---- Source information

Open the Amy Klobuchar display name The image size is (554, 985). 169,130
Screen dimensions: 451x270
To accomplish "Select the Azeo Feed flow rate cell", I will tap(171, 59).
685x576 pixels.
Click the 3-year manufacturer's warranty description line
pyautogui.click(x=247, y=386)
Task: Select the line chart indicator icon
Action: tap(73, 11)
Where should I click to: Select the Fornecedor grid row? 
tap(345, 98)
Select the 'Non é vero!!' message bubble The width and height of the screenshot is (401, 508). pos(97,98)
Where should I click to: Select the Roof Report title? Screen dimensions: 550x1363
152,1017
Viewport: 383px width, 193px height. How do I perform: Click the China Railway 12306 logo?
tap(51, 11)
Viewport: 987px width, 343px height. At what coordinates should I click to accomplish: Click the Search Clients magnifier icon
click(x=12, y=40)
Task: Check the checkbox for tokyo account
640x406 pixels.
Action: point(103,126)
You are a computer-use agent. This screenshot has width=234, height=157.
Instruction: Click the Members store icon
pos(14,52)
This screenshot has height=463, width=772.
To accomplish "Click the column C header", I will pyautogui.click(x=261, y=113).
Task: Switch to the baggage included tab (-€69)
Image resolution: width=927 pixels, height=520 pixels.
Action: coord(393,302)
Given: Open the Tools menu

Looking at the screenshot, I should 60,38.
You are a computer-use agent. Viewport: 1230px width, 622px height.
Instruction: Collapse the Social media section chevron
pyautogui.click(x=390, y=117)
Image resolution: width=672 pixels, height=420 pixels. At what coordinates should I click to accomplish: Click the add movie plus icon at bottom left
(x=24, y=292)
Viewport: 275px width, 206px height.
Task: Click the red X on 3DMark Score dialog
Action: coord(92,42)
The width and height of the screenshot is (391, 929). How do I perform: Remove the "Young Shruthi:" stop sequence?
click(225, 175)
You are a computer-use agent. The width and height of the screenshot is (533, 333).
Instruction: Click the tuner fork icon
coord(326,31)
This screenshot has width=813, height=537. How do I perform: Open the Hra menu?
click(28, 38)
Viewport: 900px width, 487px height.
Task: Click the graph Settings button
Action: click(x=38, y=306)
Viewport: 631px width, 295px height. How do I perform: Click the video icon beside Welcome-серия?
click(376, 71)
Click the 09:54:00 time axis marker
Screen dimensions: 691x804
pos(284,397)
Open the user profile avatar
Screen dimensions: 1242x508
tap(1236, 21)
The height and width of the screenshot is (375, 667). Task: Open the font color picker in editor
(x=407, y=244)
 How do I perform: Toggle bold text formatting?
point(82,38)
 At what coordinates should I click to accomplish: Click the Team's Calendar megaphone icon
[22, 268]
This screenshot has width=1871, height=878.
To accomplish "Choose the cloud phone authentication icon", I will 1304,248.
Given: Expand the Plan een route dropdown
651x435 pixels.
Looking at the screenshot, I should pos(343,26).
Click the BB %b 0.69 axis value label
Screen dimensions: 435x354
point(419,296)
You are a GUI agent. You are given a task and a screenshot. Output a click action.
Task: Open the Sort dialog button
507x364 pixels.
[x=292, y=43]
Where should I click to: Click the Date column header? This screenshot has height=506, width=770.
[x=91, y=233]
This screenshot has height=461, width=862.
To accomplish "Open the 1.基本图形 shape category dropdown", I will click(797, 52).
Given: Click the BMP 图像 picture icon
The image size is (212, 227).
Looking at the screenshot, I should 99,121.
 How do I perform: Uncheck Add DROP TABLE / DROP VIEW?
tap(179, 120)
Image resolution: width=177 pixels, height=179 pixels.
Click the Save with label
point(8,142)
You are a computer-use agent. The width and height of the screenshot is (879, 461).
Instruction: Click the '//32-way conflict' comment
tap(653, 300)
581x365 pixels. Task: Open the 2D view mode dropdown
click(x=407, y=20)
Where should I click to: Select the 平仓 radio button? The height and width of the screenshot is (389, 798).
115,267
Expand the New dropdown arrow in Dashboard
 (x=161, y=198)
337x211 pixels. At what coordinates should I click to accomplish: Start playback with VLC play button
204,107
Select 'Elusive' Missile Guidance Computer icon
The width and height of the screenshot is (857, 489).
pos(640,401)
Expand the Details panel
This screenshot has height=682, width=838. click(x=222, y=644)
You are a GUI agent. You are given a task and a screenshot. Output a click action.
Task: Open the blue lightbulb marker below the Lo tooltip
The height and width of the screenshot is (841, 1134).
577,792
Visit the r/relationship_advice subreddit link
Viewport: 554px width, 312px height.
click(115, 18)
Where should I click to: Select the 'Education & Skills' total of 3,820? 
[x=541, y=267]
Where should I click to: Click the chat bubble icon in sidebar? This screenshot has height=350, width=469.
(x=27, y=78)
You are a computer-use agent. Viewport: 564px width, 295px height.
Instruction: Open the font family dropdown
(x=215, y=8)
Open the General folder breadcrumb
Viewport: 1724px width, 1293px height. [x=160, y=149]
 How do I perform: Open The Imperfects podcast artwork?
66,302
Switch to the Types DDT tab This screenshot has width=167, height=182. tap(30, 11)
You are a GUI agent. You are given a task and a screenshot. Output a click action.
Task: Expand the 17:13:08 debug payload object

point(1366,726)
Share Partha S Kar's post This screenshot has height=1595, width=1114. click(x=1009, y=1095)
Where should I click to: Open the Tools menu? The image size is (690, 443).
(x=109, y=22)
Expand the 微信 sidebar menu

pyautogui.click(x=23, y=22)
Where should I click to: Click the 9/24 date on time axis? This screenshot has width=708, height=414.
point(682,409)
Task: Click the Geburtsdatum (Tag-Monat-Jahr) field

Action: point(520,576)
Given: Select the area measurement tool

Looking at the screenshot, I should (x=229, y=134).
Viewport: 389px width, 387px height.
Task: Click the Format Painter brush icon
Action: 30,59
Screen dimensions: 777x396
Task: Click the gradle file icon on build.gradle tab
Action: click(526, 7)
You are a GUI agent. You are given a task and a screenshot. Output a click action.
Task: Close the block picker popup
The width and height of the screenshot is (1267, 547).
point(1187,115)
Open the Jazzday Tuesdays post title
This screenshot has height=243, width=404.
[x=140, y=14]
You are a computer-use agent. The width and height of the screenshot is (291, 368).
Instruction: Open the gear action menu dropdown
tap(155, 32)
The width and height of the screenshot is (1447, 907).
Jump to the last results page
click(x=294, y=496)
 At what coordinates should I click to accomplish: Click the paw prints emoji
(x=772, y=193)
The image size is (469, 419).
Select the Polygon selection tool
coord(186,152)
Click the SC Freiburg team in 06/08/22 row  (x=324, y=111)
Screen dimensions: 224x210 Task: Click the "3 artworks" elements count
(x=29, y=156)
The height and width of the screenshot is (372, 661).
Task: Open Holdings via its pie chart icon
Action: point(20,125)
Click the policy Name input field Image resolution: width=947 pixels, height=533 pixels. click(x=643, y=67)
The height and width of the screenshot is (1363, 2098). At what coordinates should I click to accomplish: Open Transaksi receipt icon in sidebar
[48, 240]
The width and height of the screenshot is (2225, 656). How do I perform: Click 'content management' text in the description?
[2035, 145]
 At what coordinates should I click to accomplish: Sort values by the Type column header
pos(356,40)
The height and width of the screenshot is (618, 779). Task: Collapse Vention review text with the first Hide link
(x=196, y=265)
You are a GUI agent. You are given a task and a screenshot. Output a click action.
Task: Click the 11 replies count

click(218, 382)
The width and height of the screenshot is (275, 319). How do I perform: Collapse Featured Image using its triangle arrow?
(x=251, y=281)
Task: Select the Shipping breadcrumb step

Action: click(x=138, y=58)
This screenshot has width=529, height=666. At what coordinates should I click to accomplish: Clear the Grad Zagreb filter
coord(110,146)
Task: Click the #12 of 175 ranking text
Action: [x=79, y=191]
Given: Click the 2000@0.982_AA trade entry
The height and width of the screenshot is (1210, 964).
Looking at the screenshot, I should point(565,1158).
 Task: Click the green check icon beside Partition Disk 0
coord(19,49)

--------

For this task, please set down every entry exactly, with no line left out.

Open the Amy Klobuchar display name The image size is (554, 985). 169,130
Screen dimensions: 451x270
To accomplish "Select the Azeo Feed flow rate cell", I will tap(171, 59).
685x576 pixels.
Click the 3-year manufacturer's warranty description line
pyautogui.click(x=247, y=386)
Task: Select the line chart indicator icon
Action: tap(73, 11)
Where should I click to: Select the Fornecedor grid row? 
tap(345, 98)
Select the 'Non é vero!!' message bubble The width and height of the screenshot is (401, 508). pos(97,98)
Where should I click to: Select the Roof Report title? Screen dimensions: 550x1363
152,1017
Viewport: 383px width, 193px height. How do I perform: Click the China Railway 12306 logo?
tap(51, 11)
Viewport: 987px width, 343px height. At what coordinates should I click to accomplish: Click the Search Clients magnifier icon
click(x=12, y=40)
Task: Check the checkbox for tokyo account
640x406 pixels.
Action: point(103,126)
You are a computer-use agent. This screenshot has width=234, height=157.
Instruction: Click the Members store icon
pos(14,52)
This screenshot has height=463, width=772.
To accomplish "Click the column C header", I will pyautogui.click(x=261, y=113).
Task: Switch to the baggage included tab (-€69)
Image resolution: width=927 pixels, height=520 pixels.
Action: coord(393,302)
Given: Open the Tools menu

Looking at the screenshot, I should 60,38.
You are a computer-use agent. Viewport: 1230px width, 622px height.
Instruction: Collapse the Social media section chevron
pyautogui.click(x=390, y=117)
Image resolution: width=672 pixels, height=420 pixels. At what coordinates should I click to accomplish: Click the add movie plus icon at bottom left
(x=24, y=292)
Viewport: 275px width, 206px height.
Task: Click the red X on 3DMark Score dialog
Action: coord(92,42)
The width and height of the screenshot is (391, 929). How do I perform: Remove the "Young Shruthi:" stop sequence?
click(225, 175)
You are a computer-use agent. The width and height of the screenshot is (533, 333).
Instruction: Click the tuner fork icon
coord(326,31)
This screenshot has width=813, height=537. How do I perform: Open the Hra menu?
click(28, 38)
Viewport: 900px width, 487px height.
Task: Click the graph Settings button
Action: click(x=38, y=306)
Viewport: 631px width, 295px height. How do I perform: Click the video icon beside Welcome-серия?
click(376, 71)
Click the 09:54:00 time axis marker
Screen dimensions: 691x804
pos(284,397)
Open the user profile avatar
Screen dimensions: 1242x508
tap(1236, 21)
The height and width of the screenshot is (375, 667). Task: Open the font color picker in editor
(x=407, y=244)
 How do I perform: Toggle bold text formatting?
point(82,38)
 At what coordinates should I click to accomplish: Click the Team's Calendar megaphone icon
[22, 268]
This screenshot has width=1871, height=878.
To accomplish "Choose the cloud phone authentication icon", I will 1304,248.
Given: Expand the Plan een route dropdown
651x435 pixels.
Looking at the screenshot, I should pos(343,26).
Click the BB %b 0.69 axis value label
Screen dimensions: 435x354
point(419,296)
You are a GUI agent. You are given a task and a screenshot. Output a click action.
Task: Open the Sort dialog button
507x364 pixels.
[x=292, y=43]
Where should I click to: Click the Date column header? This screenshot has height=506, width=770.
[x=91, y=233]
This screenshot has height=461, width=862.
To accomplish "Open the 1.基本图形 shape category dropdown", I will click(797, 52).
Given: Click the BMP 图像 picture icon
The image size is (212, 227).
Looking at the screenshot, I should 99,121.
 How do I perform: Uncheck Add DROP TABLE / DROP VIEW?
tap(179, 120)
Image resolution: width=177 pixels, height=179 pixels.
Click the Save with label
point(8,142)
You are a computer-use agent. The width and height of the screenshot is (879, 461).
Instruction: Click the '//32-way conflict' comment
tap(653, 300)
581x365 pixels. Task: Open the 2D view mode dropdown
click(x=407, y=20)
Where should I click to: Select the 平仓 radio button? The height and width of the screenshot is (389, 798).
115,267
Expand the New dropdown arrow in Dashboard
 (x=161, y=198)
337x211 pixels. At what coordinates should I click to accomplish: Start playback with VLC play button
204,107
Select 'Elusive' Missile Guidance Computer icon
The width and height of the screenshot is (857, 489).
pos(640,401)
Expand the Details panel
This screenshot has height=682, width=838. click(x=222, y=644)
You are a GUI agent. You are given a task and a screenshot. Output a click action.
Task: Open the blue lightbulb marker below the Lo tooltip
The height and width of the screenshot is (841, 1134).
577,792
Visit the r/relationship_advice subreddit link
Viewport: 554px width, 312px height.
click(115, 18)
Where should I click to: Select the 'Education & Skills' total of 3,820? 
[x=541, y=267]
Where should I click to: Click the chat bubble icon in sidebar? This screenshot has height=350, width=469.
(x=27, y=78)
You are a computer-use agent. Viewport: 564px width, 295px height.
Instruction: Open the font family dropdown
(x=215, y=8)
Open the General folder breadcrumb
Viewport: 1724px width, 1293px height. [x=160, y=149]
 How do I perform: Open The Imperfects podcast artwork?
66,302
Switch to the Types DDT tab This screenshot has width=167, height=182. tap(30, 11)
You are a GUI agent. You are given a task and a screenshot. Output a click action.
Task: Expand the 17:13:08 debug payload object

point(1366,726)
Share Partha S Kar's post This screenshot has height=1595, width=1114. click(x=1009, y=1095)
Where should I click to: Open the Tools menu? The image size is (690, 443).
(x=109, y=22)
Expand the 微信 sidebar menu

pyautogui.click(x=23, y=22)
Where should I click to: Click the 9/24 date on time axis? This screenshot has width=708, height=414.
point(682,409)
Task: Click the Geburtsdatum (Tag-Monat-Jahr) field

Action: point(520,576)
Given: Select the area measurement tool

Looking at the screenshot, I should (x=229, y=134).
Viewport: 389px width, 387px height.
Task: Click the Format Painter brush icon
Action: 30,59
Screen dimensions: 777x396
Task: Click the gradle file icon on build.gradle tab
Action: click(526, 7)
You are a GUI agent. You are given a task and a screenshot. Output a click action.
Task: Close the block picker popup
The width and height of the screenshot is (1267, 547).
point(1187,115)
Open the Jazzday Tuesdays post title
This screenshot has height=243, width=404.
[x=140, y=14]
You are a computer-use agent. The width and height of the screenshot is (291, 368).
Instruction: Open the gear action menu dropdown
tap(155, 32)
The width and height of the screenshot is (1447, 907).
Jump to the last results page
click(x=294, y=496)
 At what coordinates should I click to accomplish: Click the paw prints emoji
(x=772, y=193)
The image size is (469, 419).
Select the Polygon selection tool
coord(186,152)
Click the SC Freiburg team in 06/08/22 row  (x=324, y=111)
Screen dimensions: 224x210 Task: Click the "3 artworks" elements count
(x=29, y=156)
The height and width of the screenshot is (372, 661).
Task: Open Holdings via its pie chart icon
Action: point(20,125)
Click the policy Name input field Image resolution: width=947 pixels, height=533 pixels. click(x=643, y=67)
The height and width of the screenshot is (1363, 2098). At what coordinates should I click to accomplish: Open Transaksi receipt icon in sidebar
[48, 240]
The width and height of the screenshot is (2225, 656). How do I perform: Click 'content management' text in the description?
[2035, 145]
 At what coordinates should I click to accomplish: Sort values by the Type column header
pos(356,40)
The height and width of the screenshot is (618, 779). Task: Collapse Vention review text with the first Hide link
(x=196, y=265)
You are a GUI agent. You are given a task and a screenshot. Output a click action.
Task: Click the 11 replies count

click(218, 382)
The width and height of the screenshot is (275, 319). How do I perform: Collapse Featured Image using its triangle arrow?
(x=251, y=281)
Task: Select the Shipping breadcrumb step

Action: click(x=138, y=58)
This screenshot has width=529, height=666. At what coordinates should I click to accomplish: Clear the Grad Zagreb filter
coord(110,146)
Task: Click the #12 of 175 ranking text
Action: [x=79, y=191]
Given: Click the 2000@0.982_AA trade entry
The height and width of the screenshot is (1210, 964).
Looking at the screenshot, I should point(565,1158).
 Task: Click the green check icon beside Partition Disk 0
coord(19,49)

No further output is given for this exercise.